In Problem (1), the slack variable $\xi$, will assume nonzero values only in correspondence with points that are misclassified. The objective function has two terms: the first attempts to maximize the distance between the bounding planes, while the other minimizes the classification errors. The parameter $C\ge 0$ is introduced to balance the emphasis between these two goals. A small value of $C$ indicates that most of the importance has to be placed on separating the hyperplanes. A large value of $C$, on the contrary, indicates that it is important to reduce classification error. Therefore, finding the correct value of $C$ is typically an experimental task (Cherkassky and Ma, 2002, Joachims, 2002, Wahba et al., 2000), accomplished via a training set and cross-validation (Stone, 1974).

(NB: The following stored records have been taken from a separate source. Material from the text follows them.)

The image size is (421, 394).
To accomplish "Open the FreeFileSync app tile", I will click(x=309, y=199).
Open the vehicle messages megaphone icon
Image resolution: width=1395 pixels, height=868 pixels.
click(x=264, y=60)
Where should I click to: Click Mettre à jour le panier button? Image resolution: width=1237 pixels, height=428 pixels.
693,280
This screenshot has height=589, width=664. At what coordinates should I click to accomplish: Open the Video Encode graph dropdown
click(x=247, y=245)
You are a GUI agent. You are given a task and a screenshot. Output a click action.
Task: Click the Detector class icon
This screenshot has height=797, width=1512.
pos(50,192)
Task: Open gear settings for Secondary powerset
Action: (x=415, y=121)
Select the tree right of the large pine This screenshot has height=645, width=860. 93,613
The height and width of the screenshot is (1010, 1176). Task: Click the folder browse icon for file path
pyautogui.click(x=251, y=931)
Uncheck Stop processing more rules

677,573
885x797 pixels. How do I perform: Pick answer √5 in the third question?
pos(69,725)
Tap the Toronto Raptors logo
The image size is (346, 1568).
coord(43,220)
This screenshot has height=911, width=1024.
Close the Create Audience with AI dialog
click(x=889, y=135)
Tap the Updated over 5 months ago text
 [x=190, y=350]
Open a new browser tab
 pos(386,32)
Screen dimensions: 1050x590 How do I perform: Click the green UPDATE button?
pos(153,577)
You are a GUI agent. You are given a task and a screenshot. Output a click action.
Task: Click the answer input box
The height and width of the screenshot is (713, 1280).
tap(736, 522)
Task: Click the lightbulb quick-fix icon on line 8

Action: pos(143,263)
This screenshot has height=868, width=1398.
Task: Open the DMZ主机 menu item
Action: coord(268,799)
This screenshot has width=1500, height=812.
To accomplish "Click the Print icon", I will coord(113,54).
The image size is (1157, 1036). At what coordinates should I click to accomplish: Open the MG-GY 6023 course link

In addition to classification, support vector machines are used to effectively solve the feature selection problem. Again, while discriminating between two different classes of data, the most important features that allow separation of the two classes are also selected.

In this paper we present a novel procedure that integrates support vector machines and artificial neural networks in order to solve a specific real-world problem. Using SVMs we select the “best” features that will be used as inputs to the artificial neural networks. In Section 2 the feature selection problem is presented (see Bradley, Mangasarian, and Street (1998) and references therein for a more detailed explanation of the problem) with a parametric objective function and linear constraints. We briefly describe artificial neural networks in Section 3. In Section 4 the problem of determining the quality of tiles is described. Finally, Section 5 contains numerical test results as well as comparisons with two different normalizations.

We briefly describe our notation now. All vectors will be column vectors and will be indicated by a lower case italic letter ($x,y,\dots$). The scalar (inner) product of two vectors $x$ and $y$ in the $n$-dimensional real space ${\mathbb{R}}^n$ will be denoted by $x^{T}y$. A column vector of ones of arbitrary dimension will be denoted by $e$. Matrices will be indicated by an upper case italic letter. For a matrix $A$ we will denote the transpose with $A^T$. For a vector $v\in {\mathbb{R}}^n$, $v_{\ast }$ is the vector with components

$${\left(v_{\ast }\right)}_j=\{\begin{array}{cc}1& \text{if }{v}_j>0\\ 0& \text{otherwise .}\end{array}$$